しかしその閉鎖性は排他性に繋がるところもあり、他種族との交流は薄く、他国の情報は乏しくなり、そこに暮らす民達の世情にも疎かった。また精霊信仰が篤いがため、他の国や他の民族の信仰に否定的なエルフも極一部だが存在した。大多数のエルフは寛容的だが、閉鎖的な暮らしのせいでその声が届くことはなく、極一部の過激な声ばかりが悪目立ちし、結果として種族間交流の溝をさらに深めることとなった。
◇ ◇ ◇
まだ若いエルフ達の中には好奇心に溢れ、外の世界に強い憧れを持つ者もいた。
ソウジュに住むアッシュもその一人である。
コンコン
「アッシュ起きてるー?」
ドアをノックする音に遅れて、女性の声が聞こえる。
部屋の中に布を広げてそのまま床に座り込み、何やら作業をしていたらしいアッシュは手を止め、軽く太ももを払う。
「はーい、起きてるよー」
そう返事をして立ち上がると、もう一度腰や太ももを払って扉を開け、女性に挨拶をした。
「おはようロビン!」
ゆったりした生成りの綿シャツと、少し細めの若草色の綿ズボン、素足に革サンダルを身に着けた女性、ロビンも挨拶を返す。
「おはようアッシュ。……もしかして……また寝てないでしょ?」
ロビンはアッシュの顔を見て何か気付いたのか、両手を腰に当て、アッシュの体越しに右、左、と部屋の中を覗き込み、作業の痕跡が目に止まった。
「いや! お、遅くなったけどちゃんと寝たよ!」
慌ててアッシュは否定するが、ロビンは訝しむように眉間にシワを寄せた。

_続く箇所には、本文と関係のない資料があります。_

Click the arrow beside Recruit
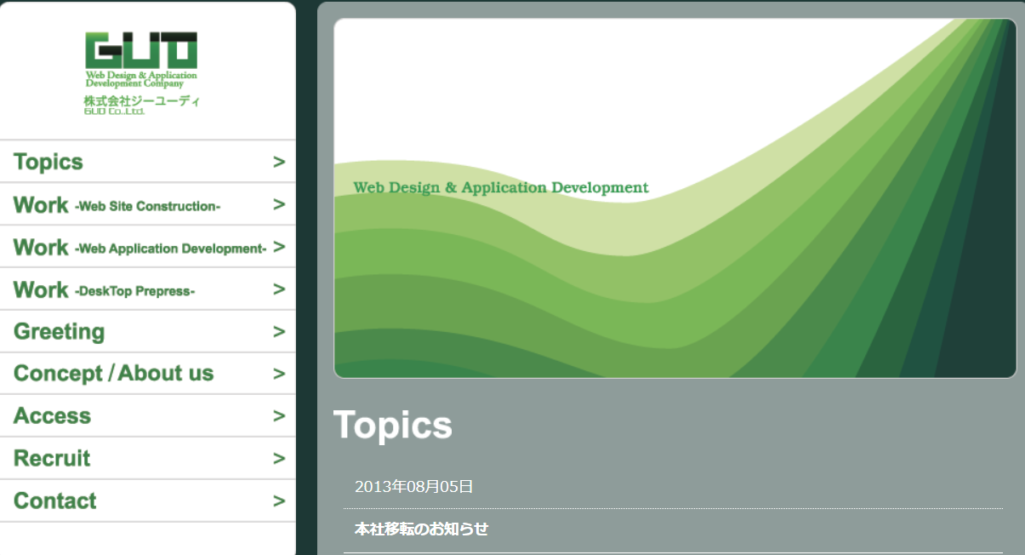 (278, 459)

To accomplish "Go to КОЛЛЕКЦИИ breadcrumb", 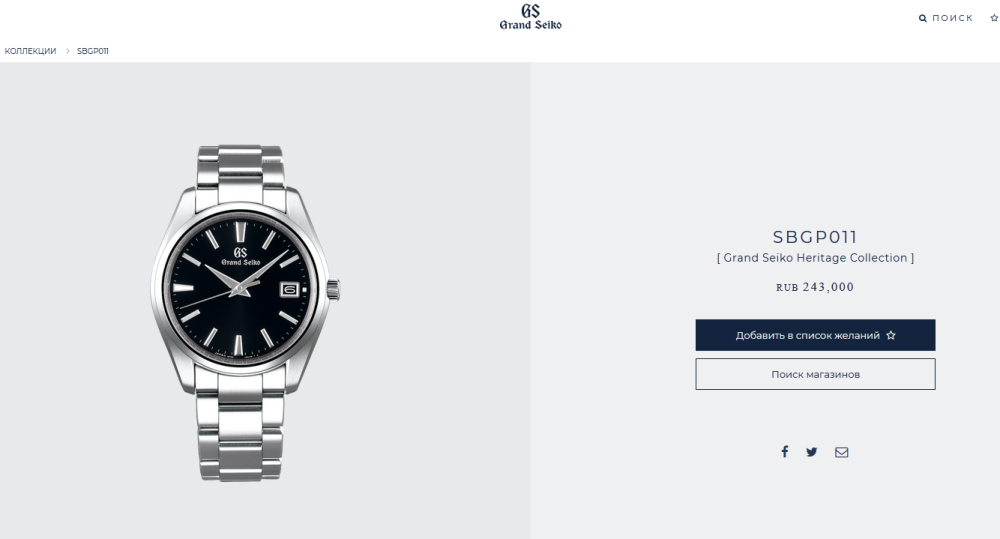I will (x=31, y=51).
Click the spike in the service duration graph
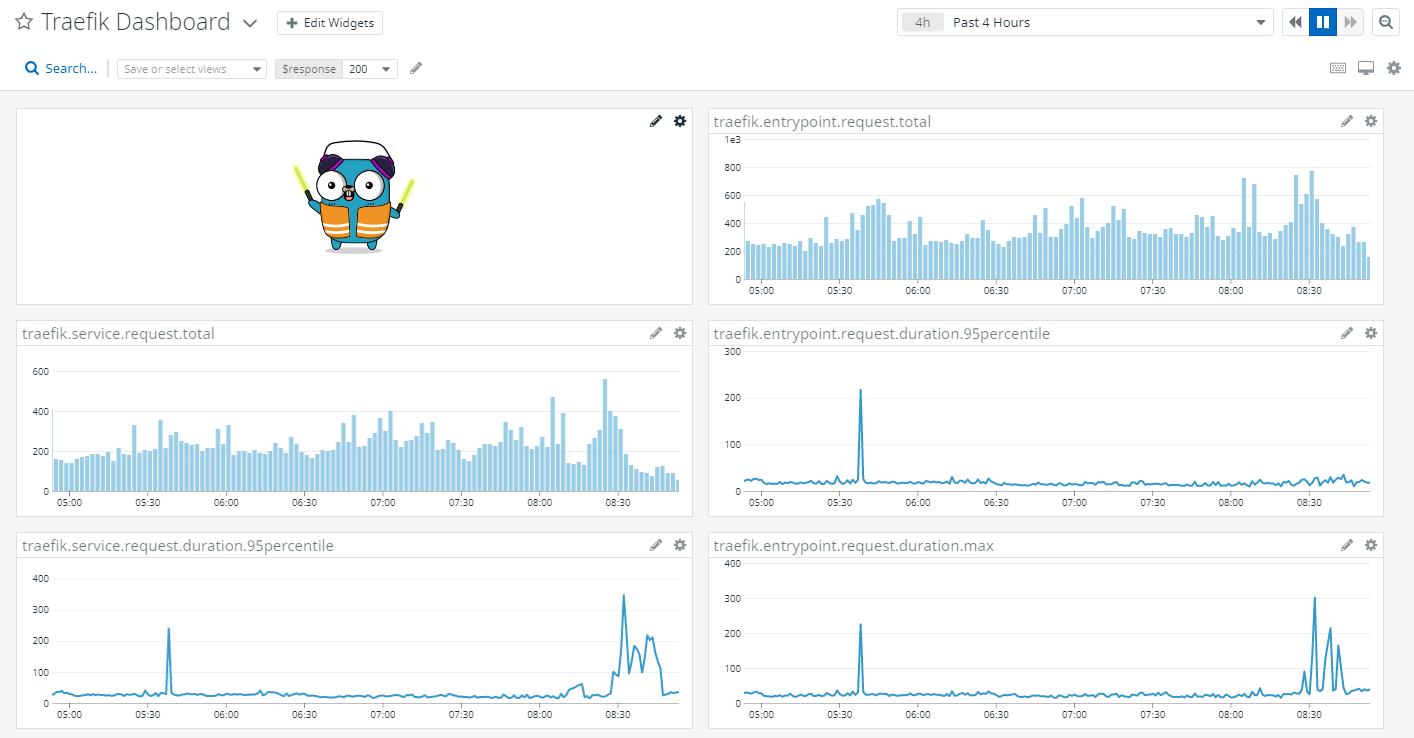The width and height of the screenshot is (1414, 738). point(624,597)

少しそばかすのある顔をアッシュにグッと近づけ、少し視線を落として何かを見つける。
「毛、付いてるけど?」
アッシュが寝間着に使ってる生成りの膝丈ワンピースの胸元から、ひょいと毛をつまみ上げ、アッシュの眼の前に持ってくる。
「あ……! そ、それは、ベベベッドの上掛けに、つ、ついちゃってたのかなー。なんて、ね?」
アッシュは深い緑色の瞳を何度も瞬かせ、苦しい言い訳を口にした。ロビンの指先を見ていたためか、少し寄り目になっている。
ロビンは、猫のように目尻が少し上がったアッシュの瞳にもう一度目を合わせ、ため息と共に目を閉じると下を向いて首を左右に振った。
「はぁ……」
「ごめん……」
「まぁいいわ。それより着替えて!」
ロビンはアッシュ肩を軽く掴んで振り向かせ、背を押して部屋へ入ると扉を締めた。もちろんアッシュに否はない。アッシュは部屋を汚さないよう敷いていた布の上から、出来上がったであろう二つの作品を左手に握り、右手で毛を払い落とすと中身をこぼさないよう布の角をつまみ上げ、中身ごと四つに畳んで物書き机の上に布をのせた。
「朝食が終わったら掃除ね。……あと寝間着も洗濯」
両腕を組み、ロビンが宣言した。
「はぁい……」
アッシュは素直に頷き、完成した作品を畳んだ布の上に置いて衣装棚へ向かった。棚の前でワンピースの裾をたくし上げようとして、ふと振り向いてロビンに視線を合わせる。
「見ないわよ。もう、色気づいちゃって」
ロビンはアッシュに背を向け、布の上に置かれた作品を手に取る。
「ずいぶん小さいブラシね。すぐ折れそうじゃない?」
アッシュはワンピースをたくし上げて頭から抜くとこだったので返事はしない。脱いだワンピースをぽんと床に放り、衣装棚からロビンと同じ生成りの綿シャツを掴むと、背中に流れた髪ごとシャツに袖を通した。袖は七分丈である。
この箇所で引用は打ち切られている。